____ Okuma Parçası

Resûl-ü Ekrem Aleyhissalâtü Vesselâm o gecede Cenâb-ı Hakk’a karşı selâm yerine, اَلتَّحِيَّاتُ لِلّٰهِ demiş, yani “Bütün zîhayatların, hayatlarıyla gösterdikleri tesbîhât-ı hayatiyeler; ve sâni‘lerine takdîm ettikleri fıtrî hediyeler, ey Rabbim, sana mahsûstur. Ben dahi, bütün onları, tasavvurumla ve îmânımla sana takdîm ediyorum.”

Evet nasıl ki, Resûl-ü Ekrem Aleyhissalâtü Vesselâm اَلتَّحِيَّاتُ kelimesiyle, bütün zîhayatın ibâdât-ı fıtriyelerini niyet edip takdîm ediyor. Öyle de, tahiyyâtın hulâsası olan اَلْمُبَارَكَاتُ kelimesiyle de, bütün medâr-ı bereket ve tebrîk ve “Bârekallâh!” dediren ve mübârek denilen ve hayatın ve zîhayatın hulâsası olan mahlûkların, hususan tohumların, çekirdeklerin, tanelerin, yumurtaların fıtrî mübârekiyetlerini ve bereketlerini ve ubûdiyetlerini temsîl ederek, o geniş ma‘nâ ile Hâlik’ına arz ediyor.

________
____ Gösterilen Bilgiler

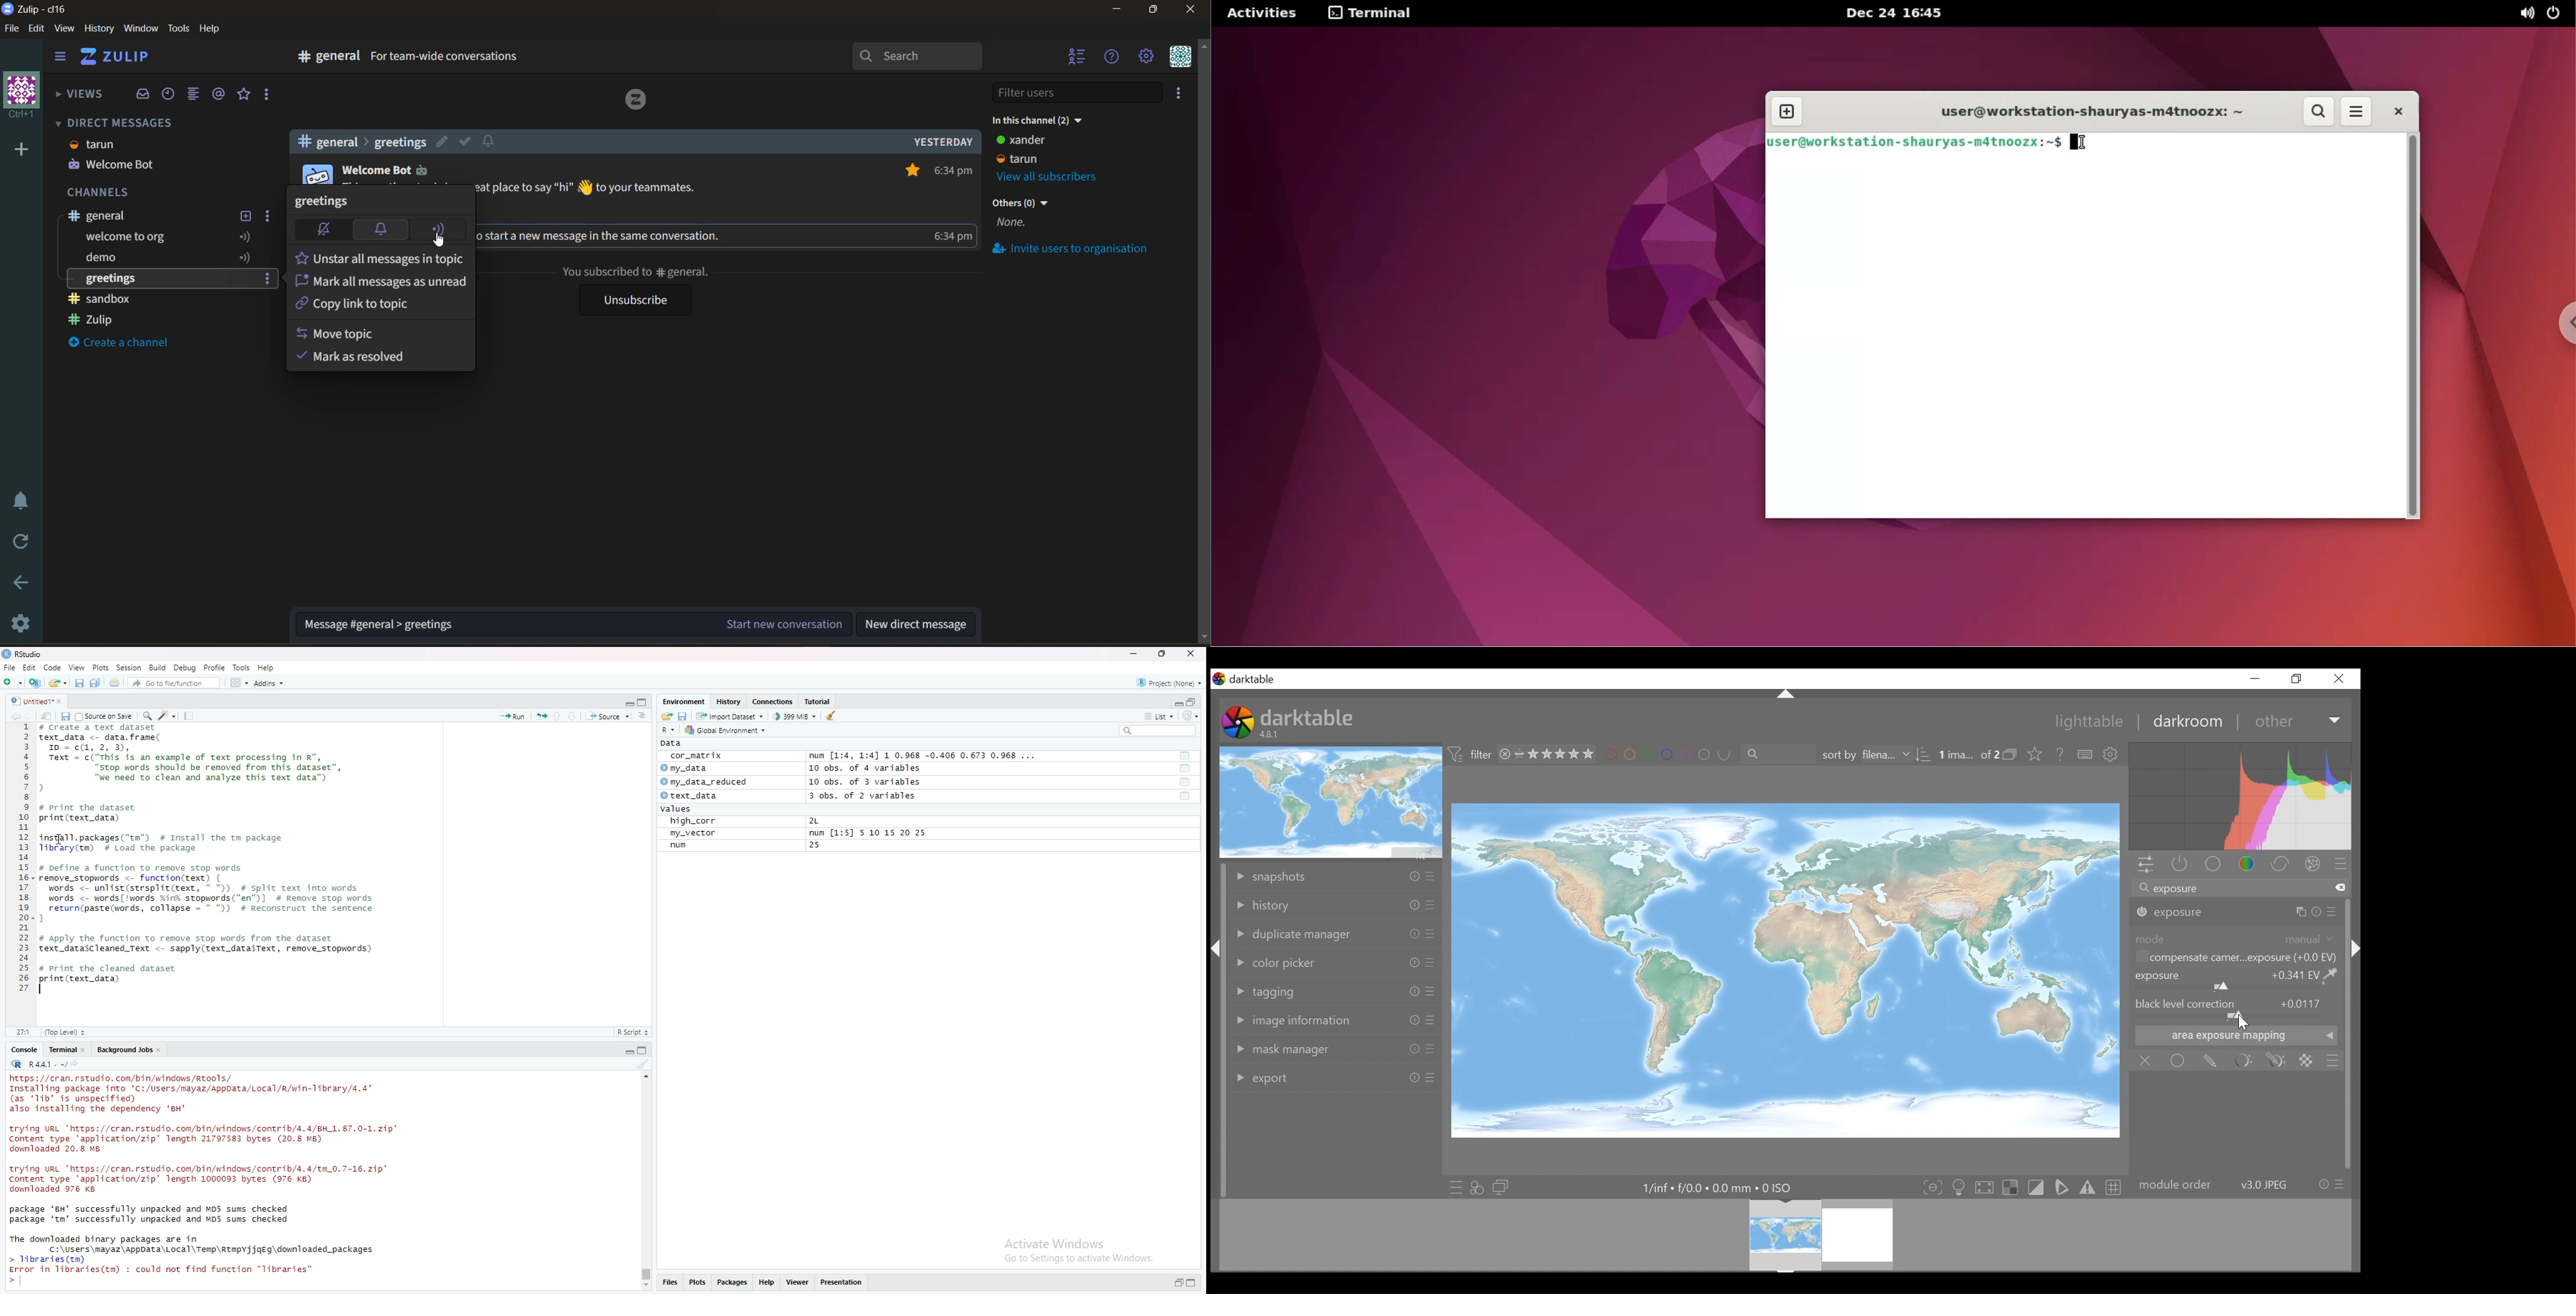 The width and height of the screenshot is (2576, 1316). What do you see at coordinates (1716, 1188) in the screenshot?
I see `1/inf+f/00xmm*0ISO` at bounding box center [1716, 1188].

________

Görevler —
• 1. Okuma parçasında "Evet nasıl ki" sözleriyle başlayan paragrafı, temel bilgilerini koruyarak kısa bir madde listesi hâline getirin.
• 2. Okuma parçasını kaldığı yerden sürdürün.

Alıştırma Sonuçları —
• 1.
- Resûl-ü Ekrem Aleyhissalâtü Vesselâm, اَلتَّحِيَّاتُ kelimesiyle bütün zîhayatın fıtrî ibadetlerini niyet edip takdim eder.
- اَلْمُبَارَكَاتُ kelimesi, tahiyyâtın hulâsasıdır.
- Bu kelimeyle, mübarek denilen ve hayatın ve zîhayatın hulâsası olan mahlukların fıtrî mübarekiyetlerini, bereketlerini ve ubudiyetlerini temsil eder. Bu mahlukların başında tohumlar, çekirdekler, taneler ve yumurtalar gelir.
- Bunları o geniş mânâ ile Hâlik'ına arz eder.

• 2.
Ve mübârekâtın hulâsası olan اَلصَّلَوَاتُ kelimesiyle de, zîhayatın hulâsası olan bütün zîruhların ibâdât-ı mahsûsalarını tasavvur edip dergâh-ı İlâhîye o ihâtalı ma‘nâsıyla arz ediyor.

Ve اَلطَّيِّبَاتُ kelimesiyle de zîruhların hulâsaları olan kâmil insanların ve melâike-i mukarrebînin, salavâtın hulâsası olan tayyibât ile nûrânî ve yüksek ibâdetlerini irâde ederek, ma‘bûduna tahsîs ve takdîm ediyor.

Yine de bu tip ifadeler tefekküre göre değişebilir. Fakat ortaya konacak manaların bir delile dayanması gerekir.


[1] Sözler, 3. Söz, sh 262.

[2] Sözler, 31. Söz, sh 263/264.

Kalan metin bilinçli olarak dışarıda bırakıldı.